First off, I’ve learned that our financial system is an elaborate house of cards. No. Wait. Cards are much too sturdy and tangible. Our system is more like a house built from a delicate, gossamer thread, spun by invisible fairies. In other words it’s a system built on wishful thinking, speculation, confidence, gut feelings and the opinions of others here and in other parts of the world. Wall Street is like a house which is only as strong as the people inside it think it is. Does that make sense? And the strength of the house changes from day to day depending on how confident Wall Street thinks it is.
To continue with the house metaphor – apparently a few years ago bankers and other capitalists decided that the mansion needed a new wing. Perhaps they wanted somewhere to put the new 102” plasma screen HDTV. So they created a new way to make profit.
Please admit the following simplification of the situation:
It was the turn of the new millennium and home values were booming. People were flipping properties and making profits by the basketloads. Greedy bastard mortgage loan officers made sales pitches worthy of used car hucksters on late night television commercials. “Bad credit, no credit? No problem!”
They offered loans for little or no money down, with no income verification. Granted there were greedy bastard homebuyers who bought 4,000 sq. ft. mcMansions they knew they couldn’t afford. But greedy bastard homebuyers were reinforced in their greed by greedy experts who told them, housing values ALWAYS increase. They don’t go down. So don’t worry about your adjustable rate loan. Don’t worry that you’ve got a $250,000 home with a household income of $80,000. In a few years, you’ll be able to turn around and sell that baby for a million dollars.
Enter the greedy bastard bankers who saw the potential for profit on these loans. The loans were turned into things called ‘mortgage backed securities.’ Again, I wouldn’t know an asset-backed security if it punched my grandmother in the throat, but apparently, if you’re holding someone else’s loan, you’re making money on the interest the borrower is paying. And if you’re holding 10,000 loans, especially sub-prime loans where the interest rates are 10, 12 even 15%, well, my friend you stand to make a shitload of money.
But, it doesn’t take a financial whiz to figure out that the loans won’t be worth the paper they’re printed on if the borrowers can’t pay them back. And that’s what started happening. People began defaulting on their loans, left and right. Unfortunately, some of the world’s biggest financial institutions like Lehman Bros. and Bear Stearns were holding billions of dollars in this bad paper. Worse than that, it turns out that one of the world’s largest insurance companies – AIG – was insuring those risky investments for the big financial institutions. These are the aforementioned ‘credit default swaps.’

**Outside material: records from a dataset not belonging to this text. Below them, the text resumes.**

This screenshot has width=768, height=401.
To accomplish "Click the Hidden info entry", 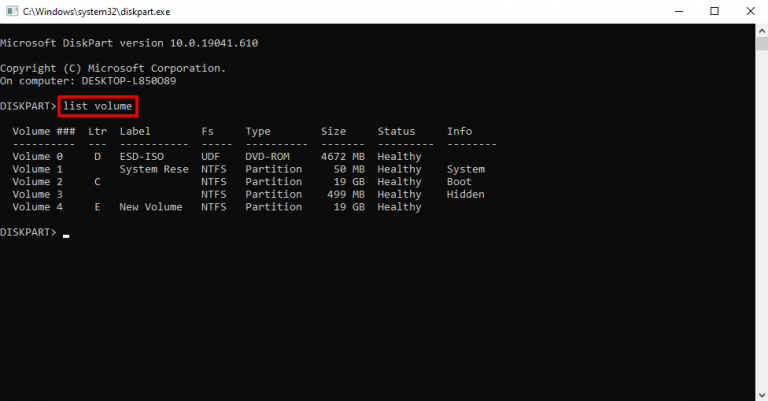I will [x=465, y=194].
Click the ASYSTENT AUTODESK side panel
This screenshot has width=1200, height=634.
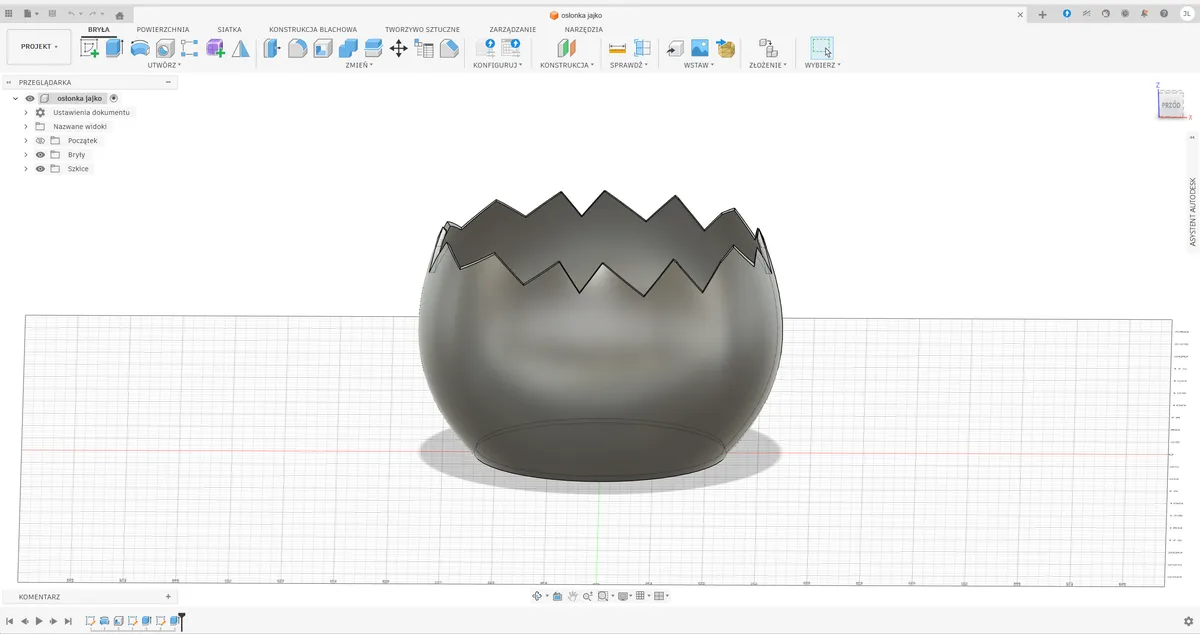click(x=1192, y=212)
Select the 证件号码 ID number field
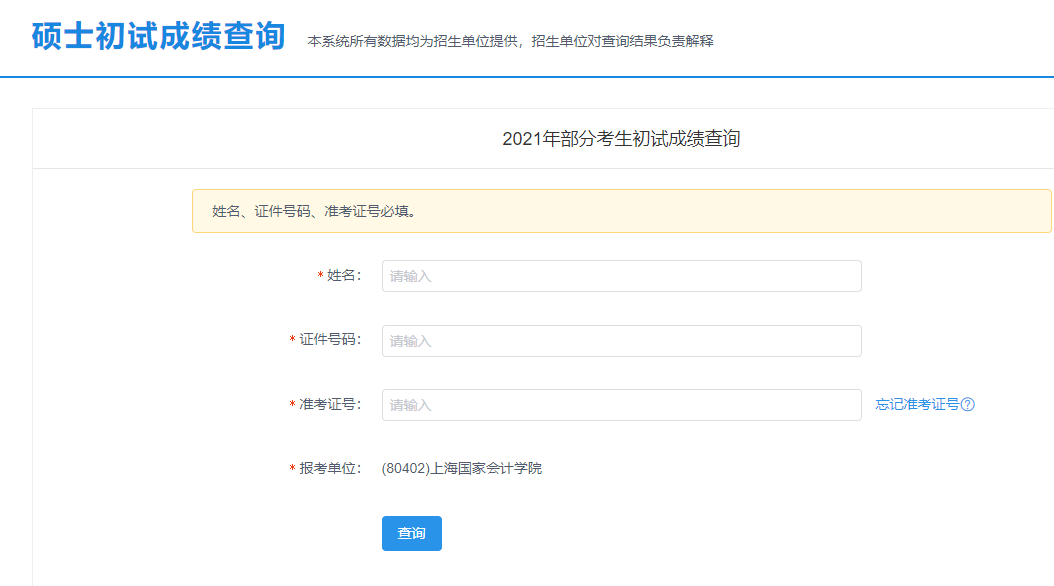Viewport: 1054px width, 586px height. click(x=620, y=340)
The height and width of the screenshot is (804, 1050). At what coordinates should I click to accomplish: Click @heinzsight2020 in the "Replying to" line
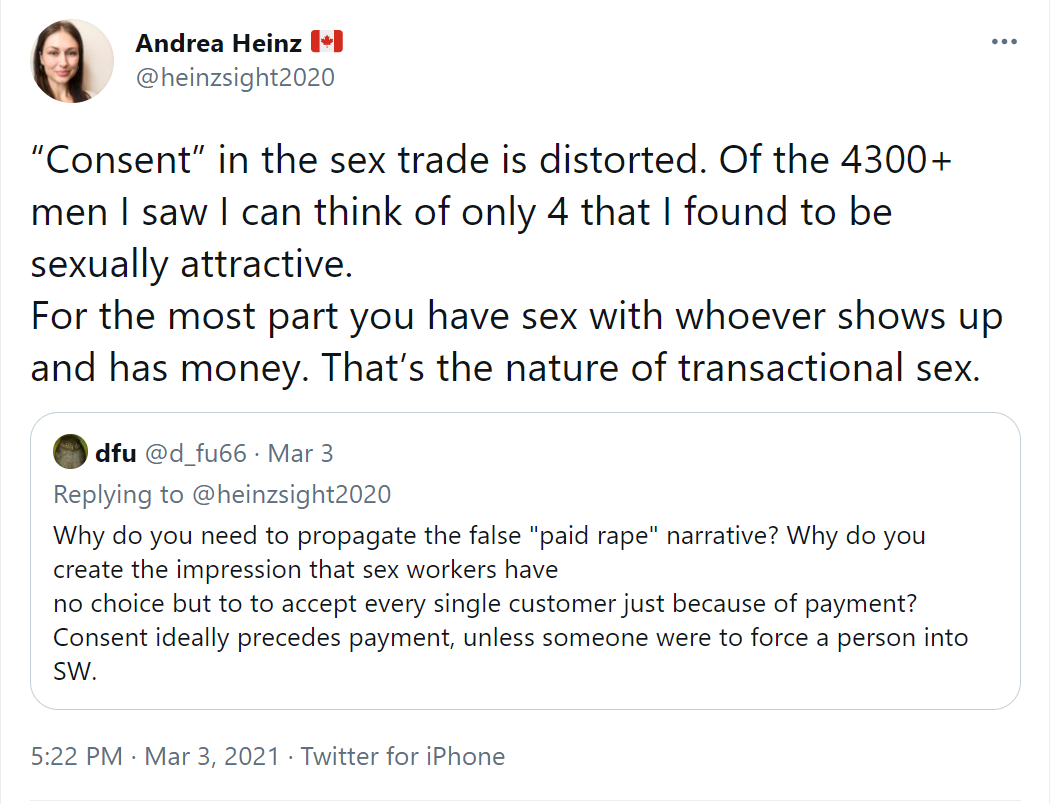pyautogui.click(x=290, y=494)
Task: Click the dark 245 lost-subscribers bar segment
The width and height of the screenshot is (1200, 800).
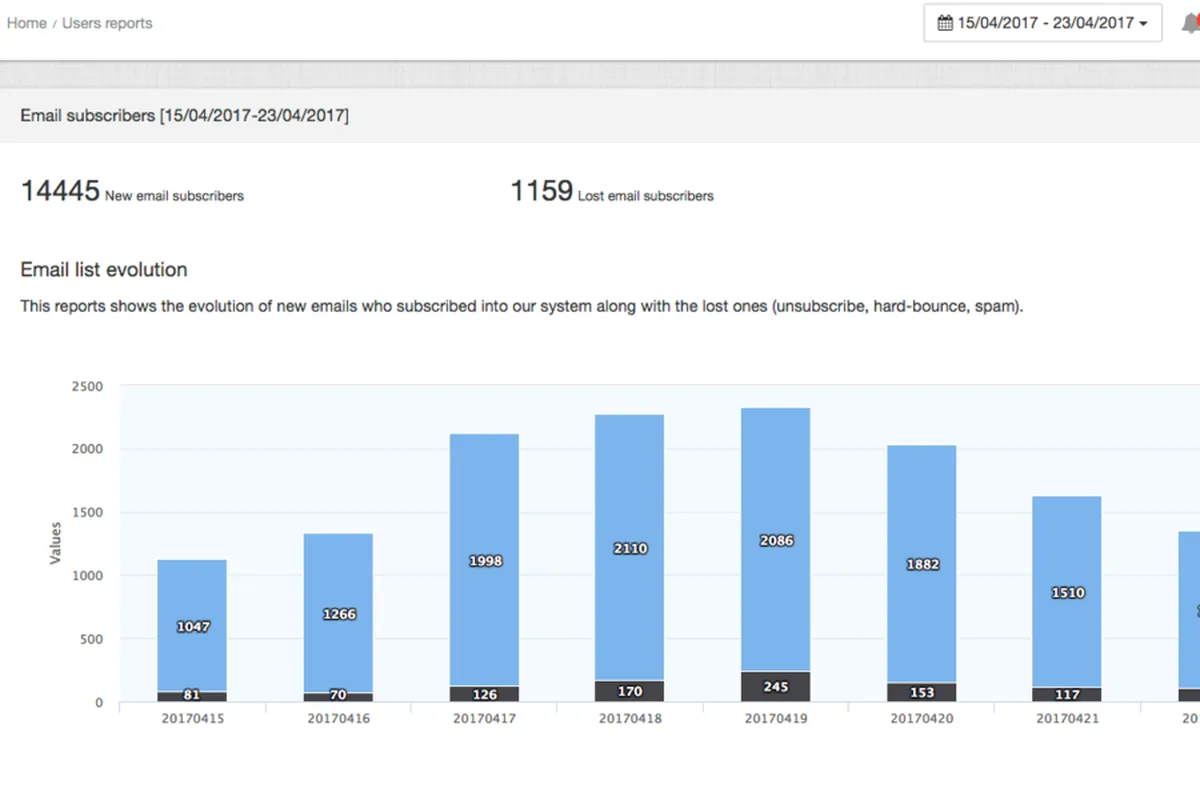Action: point(775,687)
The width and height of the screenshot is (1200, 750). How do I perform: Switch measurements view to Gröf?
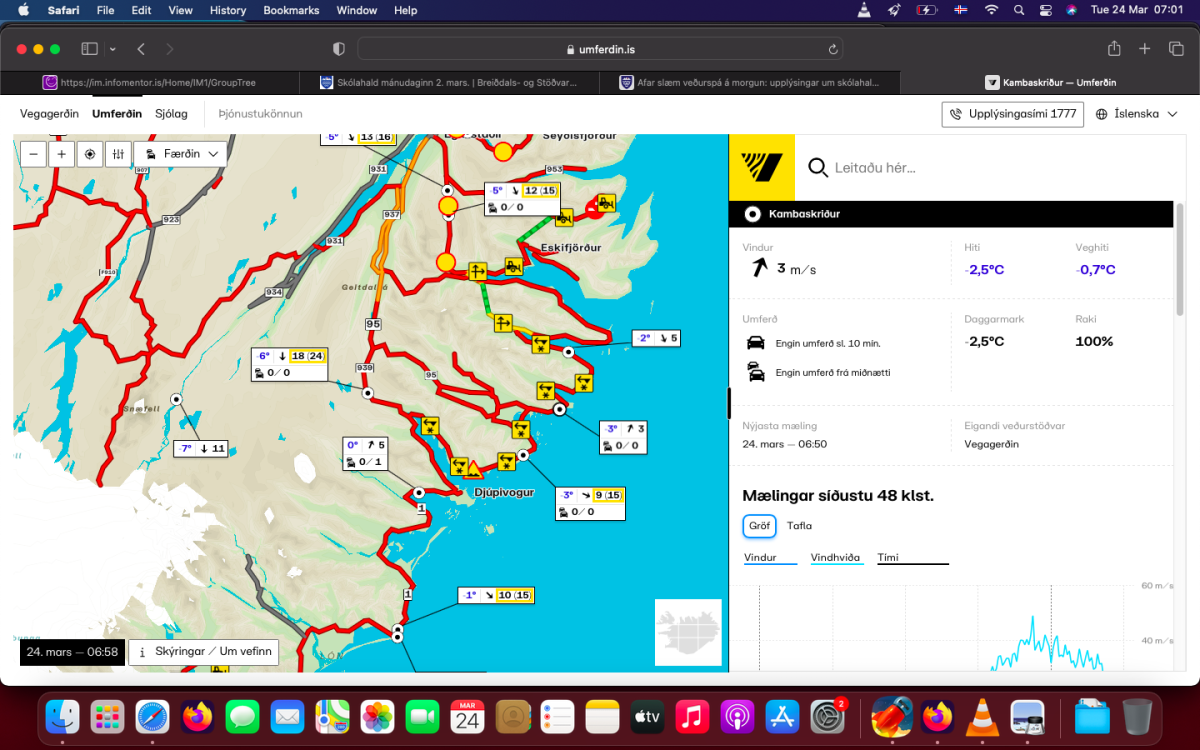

So I’m asking myself, how did all these smart people, who already knew how to make millions of dollars get caught in a shitstorm without an umbrella? Seems to me, the millions weren’t enough. They wanted billions. And they didn’t like the rules which kept them from getting there like the Glass-Steagall act passed during the Great Depression (doy). 10 years ago Sen. Byron Dorgan predicted massive bailouts of the industry following the passing of the Gramm-Leach-Bliley Act which allowed big financial institutions to merge into mega-financial institutions:
You should read more about this – this is fascinating:
(You know who else voted against G-L-B? Paul Wellstone – bless his soul.)
My very good Libertarian friend Eric is fond of a saying that goes something like, ‘A government that is big enough to give you everything can also take it away.’
Well, I think Americans should be equally – no much, much more suspicious of big banks and big business. Unlike most of the government which is actually, pretty transparent, big banks and financial corporations don’t have to tell you what they’re doing unless they’re a public company and you’re a stockholder.
As this latest episode shows, financial institutions that are ‘too big to fail’ are just plain TOO BIG. And that’s because too many people are just too damn greedy to be trusted.